BEGIN DOCUMENT TEXT

- Born: 1866
- Died: 1917 (aged 50–51)
- Known for: Painting
- Movement: Traditional Burmese painting

= Saya Chone =

Burmese painter

Saya Chone (ဆရာချုံ, 1866–1917) was a prominent Burmese painter based in Mandalay, Myanmar. He served as a royal court painter during the reign of King Thibaw Min, the last monarch of the Konbaung dynasty. After the British annexation of Upper Burma in 1886, he created many works depicting Burmese palace life.

== Early life ==
Saya Chone’s exact date of birth is unknown, though estimates place it around 1228 ME (1866 CE). He was born in Mandalay during the rebellion of the Myingun and Myingondaing princes against King Mindon. His birth name was Maung Ya Chon, later changed to Maung San Chon, and finally shortened to Maung Chon. He studied Buddhist scriptures such as the Mangala Sutta, Ratana Shwe Cho, and Paritta Gyi at a monastery, where he also developed a passion for drawing and painting.

He began as an apprentice in ceremonial painting, learning tasks such as preparing bamboo scaffolding and applying base coats. At age 14 he was sent to study under Saya Sar, son of the royal painter U Gya Nyunt. When Saya Sar retired due to blindness, Chone succeeded him as a royal painter at the age of 16.

== Career ==
As a royal painter, Saya Chone produced works for the palace, including portraits of the royal family, court officials, and senior monks, as well as murals and scroll paintings illustrating Buddhist Jataka tales and royal ceremonies. His works, such as The Royal Court Session and A Scene from Inside the Palace, display traditional Burmese line work alongside Western perspective techniques.

END DOCUMENT TEXT

# TASK INSTRUCTIONS
1. Decide whether each statement below agrees with the Saya Chone biography. For each, answer yes or no and quote the words of the biography that settle it. (a) Saya Chone succeeded Saya Sar as a royal painter at the age of 16. (b) Saya Chone was born in Yangon. (c) Saya Chone's birth name was Maung Chon.
2. Reproduce word for word the stretch of the Saya Chone biography from "- Known for: Painting" through "Burmese palace life.".
3. Pick up the Saya Chone biography after its last sentence and continue writing it.

BEGIN DATASET CONTENT

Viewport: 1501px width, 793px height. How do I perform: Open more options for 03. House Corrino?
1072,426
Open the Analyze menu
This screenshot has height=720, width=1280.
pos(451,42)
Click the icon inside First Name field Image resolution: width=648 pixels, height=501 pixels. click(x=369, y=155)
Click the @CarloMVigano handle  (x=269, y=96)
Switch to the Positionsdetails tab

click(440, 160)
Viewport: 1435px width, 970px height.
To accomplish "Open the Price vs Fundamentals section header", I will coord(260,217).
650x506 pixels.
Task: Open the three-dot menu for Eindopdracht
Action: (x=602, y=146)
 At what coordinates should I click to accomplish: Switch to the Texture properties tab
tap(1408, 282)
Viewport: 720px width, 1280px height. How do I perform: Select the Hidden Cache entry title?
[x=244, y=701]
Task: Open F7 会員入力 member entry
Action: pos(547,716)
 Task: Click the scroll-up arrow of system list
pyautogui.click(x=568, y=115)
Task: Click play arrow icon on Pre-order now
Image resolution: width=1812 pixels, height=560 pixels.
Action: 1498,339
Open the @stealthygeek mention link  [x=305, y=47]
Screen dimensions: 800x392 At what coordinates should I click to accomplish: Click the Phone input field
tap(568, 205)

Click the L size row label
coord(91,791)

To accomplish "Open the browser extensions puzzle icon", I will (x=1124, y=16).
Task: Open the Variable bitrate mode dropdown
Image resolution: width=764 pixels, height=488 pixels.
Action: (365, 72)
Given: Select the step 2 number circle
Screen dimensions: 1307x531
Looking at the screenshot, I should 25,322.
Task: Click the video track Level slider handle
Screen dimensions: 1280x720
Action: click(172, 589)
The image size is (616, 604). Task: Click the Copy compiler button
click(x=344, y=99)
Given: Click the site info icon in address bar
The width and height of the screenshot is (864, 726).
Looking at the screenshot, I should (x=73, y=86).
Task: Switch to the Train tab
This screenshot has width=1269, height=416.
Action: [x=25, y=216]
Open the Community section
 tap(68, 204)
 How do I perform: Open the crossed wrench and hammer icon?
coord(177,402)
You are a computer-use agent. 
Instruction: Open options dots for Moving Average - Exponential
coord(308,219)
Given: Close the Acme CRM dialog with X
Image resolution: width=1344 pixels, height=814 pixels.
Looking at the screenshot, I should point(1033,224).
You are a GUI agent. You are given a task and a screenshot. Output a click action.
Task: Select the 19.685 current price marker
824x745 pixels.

END DATASET CONTENT

# ANSWERS TO THE TASKS
1.
(a) Yes: "When Saya Sar retired due to blindness, Chone succeeded him as a royal painter at the age of 16."
(b) No: "He was born in Mandalay during the rebellion of the Myingun and Myingondaing princes against King Mindon."
(c) No: "His birth name was Maung Ya Chon, later changed to Maung San Chon, and finally shortened to Maung Chon."

2.
- Known for: Painting
- Movement: Traditional Burmese painting

= Saya Chone =

Burmese painter

Saya Chone (ဆရာချုံ, 1866–1917) was a prominent Burmese painter based in Mandalay, Myanmar. He served as a royal court painter during the reign of King Thibaw Min, the last monarch of the Konbaung dynasty. After the British annexation of Upper Burma in 1886, he created many works depicting Burmese palace life.

3.
He documented a wide range of royal regalia, processions, architectural features, hairstyles, ceremonial costumes, mythical beings, and symbolic animals, often by copying from official illustrated royal handbooks. These served as reference materials for palace artists. He also produced paintings of royal barges, ceremonial elephants and horses, and various instruments used in court rituals.

During his career, Chone worked during a transitional period in Burmese art, when scroll painting began to replace murals and artists were organized into ranked positions in the royal court. His use of perspective reflected a stylistic development in court painting during the late Konbaung period.

== Later life ==
Following the fall of King Thibaw in 1885, Saya Chone continued to work as an artist under British colonial rule, painting portraits, landscapes, Jataka tales, and scenes of palace life. Around 1890, he began displaying and selling paintings at public events, a practice regarded as one of the earliest solo exhibitions in Myanmar.

He later lived in Ma Let To village in Maubin Township, painting for monasteries and donors, before moving to Yangon in 1911. In Yangon, he initially struggled to find patrons for traditional Burmese painting and turned to painting signs, film posters, and advertisements, notably for the Tiger Brand paint company. His work in commercial art became well known for its depictions of tigers and elephants.

Aside from painting, Saya Chone practiced alchemy, created sculptures of deities and mythical beings, and collaborated with artisans in Mandalay and the Irrawaddy Delta.

== Students and influence ==
Notable students included U Ba Sein, U Ba Zaw, and U Aung Myat Kyaw. They learned both traditional Burmese painting techniques and skills for commercial art from him. Through his teaching and artworks, Saya Chone preserved many aspects of Burmese court art traditions.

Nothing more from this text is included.